その時、また足音がして扉の前で立ち止まった。どうやら田城さんが戻ってきたようだ。
突然、扉からドンッと大きな音がした。
(まさか……!?)
俺が思い出したのは一周目の二日目の創賀の行動だ。あの時の創賀のように、田城さんは持ってきた斧で扉を壊そうとしているのだ。バキバキと木が壊れる音に俺は戦慄した。
(ムチャクチャだろ。……ヤバいな)
扉がいずれ壊れる事は経験済みだ。俺は苦し紛れに会話を試みた。
「なぜだ、田城さん!!」
「その女が、殺人鬼だからよ!!」
田城さんは、扉に斧を振り下ろしながら言う。俺からしたら、状況的に田城さんが殺人鬼にしか見えない。
「私だって色々と考えたの。でもおにぎりに毒が入っていたんだとしたら、私じゃ無いんだから、どう考えても水紀さんしかいないじゃない!」
田城さんが手を止める事は無い。
「私には沙霧が殺人鬼だとも思えない。ねぇ、そいつは、鉄人と夏目を殺した殺人鬼なんだよ? 早く出て来させてよ!」
田城さんは泣き叫ぶように言った。しかし、すぐにも殺されそうな雰囲気なのに、出て行けるわけが無い。
「水紀、大丈夫だからな」
俺は水紀の肩に手を置いて、必死に状況を打開できる方法を探した。背後からは相変わらず、バキバキと斧を扉に振り下ろす音が聞こえてくる。部屋に使えそうな物も無い。机をバリケードにしても、拳銃で撃たれたら終わりだ。12時を回った時計の秒針は刻々と時を刻み、田城さんが扉をぶち破るまでのカウントダウンが止まりそうには無かった。
不意に、フッと水紀が笑いを溢した。水紀は俺の背中に手を回して言う。
「灯也、石鹸のいい匂いがする。お風呂上がり?」
「こんな時に何言ってるんだ?」
水紀は、困惑する俺を支えにして、そのまま立ち上がった。
「おい、大丈夫なのか?」
「大丈夫、私はまだ、死ぬわけにはいかないから」
水紀は左脚を引きずりながら、今にも壊れそうな扉の前まで歩いていく。俺は困惑したまま、その様子を見守っていた。扉の前まで辿り着くと、水紀は自分から扉の鍵を開けた。
「おい、何して……」
戸惑う俺に構わず、水紀は扉を開けた。そこには、突然扉が開いて呆気に取られたような田城さんの姿があった。

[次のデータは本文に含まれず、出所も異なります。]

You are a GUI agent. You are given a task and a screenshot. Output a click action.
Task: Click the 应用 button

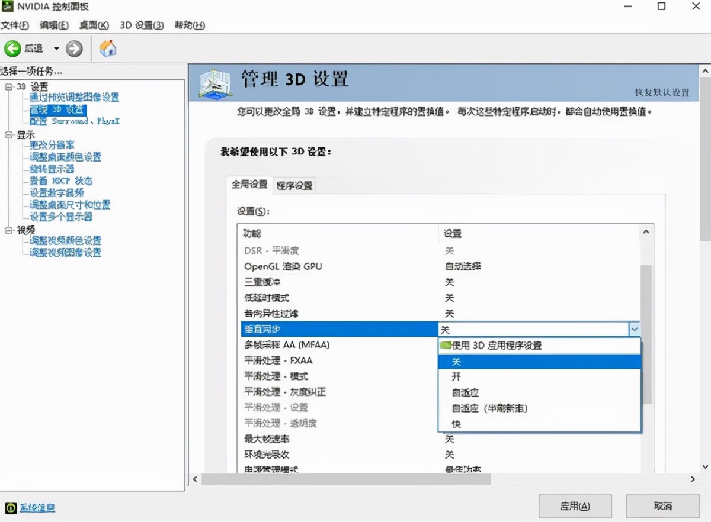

それからは流れるように滑らかで無駄の無い動きだった。水紀は隠し持っていた包丁を取り出すと、それを田城さんの胸に突き刺した。田城さんは目に涙を浮かべたまま、斧を落として後ろに倒れ、水紀が包丁を引き抜くと血が噴き出した。返り血を浴びながら、水紀は死にゆく田城さんに対して小さく呟いた。
「邪魔な人を部屋に閉じ込めるって発想は無かったよ。睡眠薬だって奪われてたし、紙一重だった」
それから水紀は、左足を引き摺りながら、俺の元へと戻ってくる。地面に垂れる血が水紀自身のものなのか、田城さんのものかはもう分からなくなっていた。包丁を手にして体を血の赤に染め上げた水紀の姿に、俺は言葉を失った。血の赤に彩られた美しい顔は、心の底から恐怖を煽るような艶やかさがあった。
崩れ落ちたように地面に座り、動けないでいる俺の前まで来ると、水紀は俺を抱きしめるように腕を回した。
「なぜだ?」
俺が言葉を絞り出すと、水紀は悲しそうに声を漏らした。
「これも全部、あなたの為なの。許して欲しいとは思わない。だけど、これだけは言わせて」
俺の首元には包丁の冷たい感触があった。
「私、やっぱり灯也の事が……」
俺の耳元で囁くと同時に、水紀は包丁を力強く引いた。